Data Model

Overview

Combine’s Data Model can be roughly broken down into the following hierachy:

Organization --> RecordGroup --> Job --> Record

Organization

Organizations are the highest level of organization in Combine. It is loosely based on a “Data Provider” in REPOX, also the highest level of hierarchy. Organizations contain Record Groups.

Combine was designed to be flexible as to where it exists in a complicated ecosystem of metadata providers and harvesters. Organizations are meant to be helpful if a single instance of Combine is used to manage metadata from a variety of institutions or organizations.

Other than a level of hierarchy, Organizations have virtually no other affordances.

We might imagine a single instance of Combine, with two Organizations:

  • Foo University
  • Bar Historical Society

Foo University would contain all Record Groups that pertain to Foo University. One can imagine that Foo University has a Fedora Repository, Omeka, and might even aggregate records for a small historical society or library as well, each of which would fall under the Organization.

Record Group

Record Groups fall under Organizations, and are loosely based on a “Data Set” in REPOX. Record Groups contain Jobs.

Record Groups are envisioned as the right level of hierarchy for a group of records that are intellectually grouped, come from the same system, or might be managed with the same transformations and validations.

From our Foo University example above, the Fedora Repository, Omeka installs, and the records from a small historical society – all managed and mediated by Foo University – might make nice, individual, distinct Record Groups.

Job

Jobs are contained with a Record Group, and contain Records.
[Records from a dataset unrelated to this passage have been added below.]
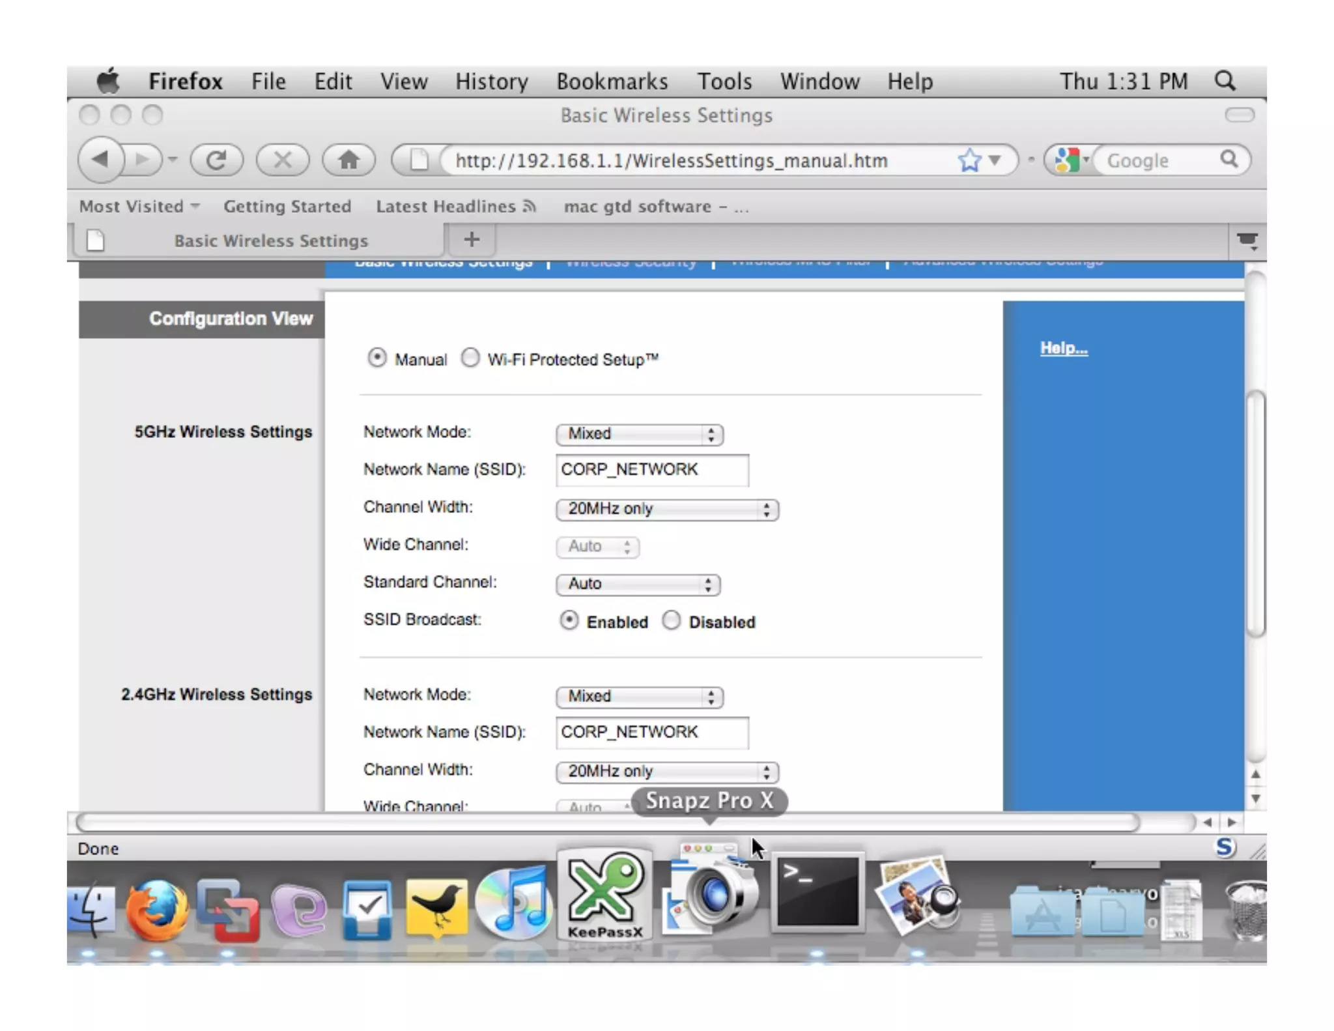Click the browser Back arrow button
Screen dimensions: 1334x1031
tap(100, 160)
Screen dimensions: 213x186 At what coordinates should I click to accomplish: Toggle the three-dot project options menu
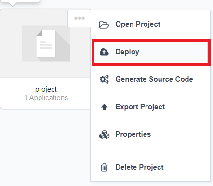pyautogui.click(x=80, y=18)
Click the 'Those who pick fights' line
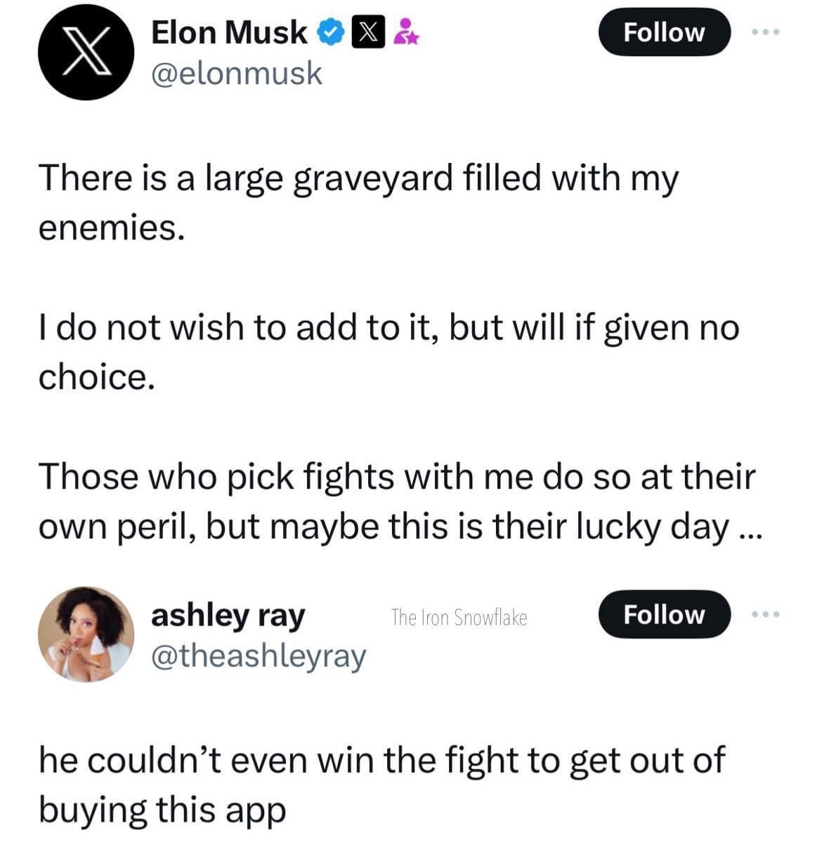The width and height of the screenshot is (822, 849). click(397, 477)
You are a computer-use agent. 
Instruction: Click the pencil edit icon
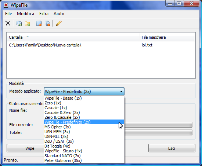pos(59,23)
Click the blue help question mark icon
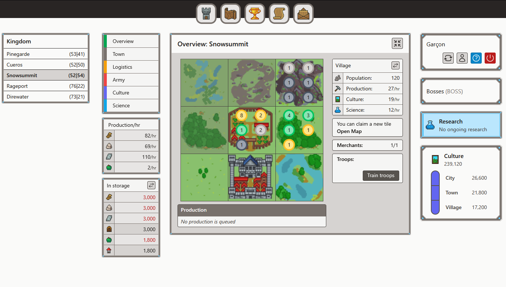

This is where the model forks from REPOX, in that a Record Group can, and likely will, contain multiple Jobs. It is reasonable to also think of a Job as a stage of records.

Jobs represent Records as they move through the various stages of harvesting, sub-dividing, and transforming. In a typical Record Group, you may see Jobs that represent a harvest of records, another for transforming the records, perhaps yet another transformation, and finally a Job that is “published”. In this way, Jobs also provide an approach to versioning Records.

Imagine the record baz that comes with the harvest from Job1. Job2 is then a transformation style Job that uses Job1 as input. Job3 might be another transformation, and Job4 a final publishing of the records. In each Job, the record baz exists, at those various stages of harvesting and transformation. Combine errs on the side of duplicating data in the name of lineage and transparency as to how and why a Record “downstream” looks they way it does.

As may be clear by this point, Jobs are used as input for other Jobs. Job1 serves as the input Records for Job2, Job2 for Job3, etc.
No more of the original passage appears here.